Just finished this liquid walk behind sprayer. I bought a tank for it but im gonna custom mold my own for better balance. All aluminum except the wheels which are all plastic and the steel threaded axel, 5gpm pump with a motor cycle battery. Boom is 46" wide with 1/8" holes spaced 2" apart. I tried it out on the driveway and it works awsome. I wired in a plug-in in the back of the truck box to keep it charged. Im thinking about building a different boom where the ends fold up before they break off. All the electrical connections will be epoxied before winter. Any comments? kubota where are you?


----------



## FLC2004 (Aug 29, 2010)

deicepro;1070195 said:


> Just finished this liquid walk behind sprayer. I bought a tank for it but im gonna custom mold my own for better balance. All aluminum except the wheels which are all plastic and the steel threaded axel, 5gpm pump with a motor cycle battery. Boom is 46" wide with 1/8" holes spaced 2" apart. I tried it out on the driveway and it works awsome. I wired in a plug-in in the back of the truck box to keep it charged. Im thinking about building a different boom where the ends fold up before they break off. All the electrical connections will be epoxied before winter. Any comments? kubota where are you?


Thats pretty cool. Let me know how you make out with it. :salute:


----------



## Burkartsplow (Nov 1, 2007)

Looks good, but I would think pneumatic tires would do better in the snow. but other then that I cant wait to see it completed.


----------



## ColumbiaLand (Sep 1, 2008)

Not bad, that looks pretty mint. Good luck with it, let us know how it works once you get the tank mounted.


----------



## snocrete (Feb 28, 2009)

Burkartsplow;1070208 said:


> Looks good, but I would think pneumatic tires would do better in the snow. but other then that I cant wait to see it completed.

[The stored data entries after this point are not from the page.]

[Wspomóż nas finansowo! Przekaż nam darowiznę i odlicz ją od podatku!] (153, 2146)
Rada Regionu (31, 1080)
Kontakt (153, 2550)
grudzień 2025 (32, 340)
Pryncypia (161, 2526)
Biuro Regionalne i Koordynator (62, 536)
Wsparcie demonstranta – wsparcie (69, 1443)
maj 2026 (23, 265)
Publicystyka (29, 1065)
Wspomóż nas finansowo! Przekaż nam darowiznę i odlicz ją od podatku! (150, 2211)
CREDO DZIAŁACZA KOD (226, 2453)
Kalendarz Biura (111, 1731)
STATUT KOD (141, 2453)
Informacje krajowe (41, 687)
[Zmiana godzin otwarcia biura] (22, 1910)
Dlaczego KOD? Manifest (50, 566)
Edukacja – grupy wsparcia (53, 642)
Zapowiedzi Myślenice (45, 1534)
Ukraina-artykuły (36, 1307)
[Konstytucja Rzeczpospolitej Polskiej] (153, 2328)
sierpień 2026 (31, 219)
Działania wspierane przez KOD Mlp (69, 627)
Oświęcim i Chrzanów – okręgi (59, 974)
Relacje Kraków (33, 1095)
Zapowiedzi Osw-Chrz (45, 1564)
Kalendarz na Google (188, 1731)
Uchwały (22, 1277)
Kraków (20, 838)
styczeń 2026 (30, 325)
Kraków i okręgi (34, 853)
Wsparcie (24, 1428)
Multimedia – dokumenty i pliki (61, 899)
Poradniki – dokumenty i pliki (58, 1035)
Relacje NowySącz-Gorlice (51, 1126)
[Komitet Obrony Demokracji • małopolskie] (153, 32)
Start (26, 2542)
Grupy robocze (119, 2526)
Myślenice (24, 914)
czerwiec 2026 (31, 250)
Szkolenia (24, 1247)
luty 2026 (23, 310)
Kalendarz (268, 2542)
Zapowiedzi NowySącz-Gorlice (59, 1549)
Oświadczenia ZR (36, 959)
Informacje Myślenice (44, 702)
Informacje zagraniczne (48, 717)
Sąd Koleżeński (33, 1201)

I'm gonna assume that its a pretreat/antiicing tool....shouldnt really be pushing it through snow..?...?

nice job deicepro


----------



## Kubota 8540 (Sep 25, 2009)

I was busy putting brakes on a Pontiac Van. (piece of cake) oh shocks too. Looks good, 5gpm = actual 3.5+gpm, yep break-a-way folding boom, tires are good, no air needed, all aluminum, no rust.......1/8" holes maybe a little big?............WHAT no self propel?
My atv sprayer, 60 psi eats the battery. So a plug to recharge is also good. Needs a kick stand?

That is the quickest and easiest way to make the boom, if you decide to change it, then you start getting more parts and more complicated.


----------



## kramer56 (Oct 13, 2006)

Yeah I think the pneumatic tires would roll better w/out skidding making it easier for the operator. great job tho


----------



## deicepro (Mar 24, 2009)

Thanks guys for the responses, I was bored one day and thought I would make a prototype for my shovel guy



snocrete;1070242 said:


> I'm gonna assume that its a pretreat/antiicing tool....shouldnt really be pushing it through snow..?...?
> 
> nice job deicepro


your right, but depending on how hard its snowing it might have to go through some snow, probably 1/2" or less, I though those skinny tall tires would work the best



Kubota 8540;1070258 said:


> I was busy putting brakes on a Pontiac Van. (piece of cake) oh shocks too. Looks good, 5gpm = actual 3.5+gpm, yep break-a-way folding boom, tires are good, no air needed, all aluminum, no rust.......1/8" holes maybe a little big?............WHAT no self propel?
> My atv sprayer, 60 psi eats the battery. So a plug to recharge is also good. Needs a kick stand?
> 
> That is the quickest and easiest way to make the boom, if you decide to change it, then you start getting more parts and more complicated.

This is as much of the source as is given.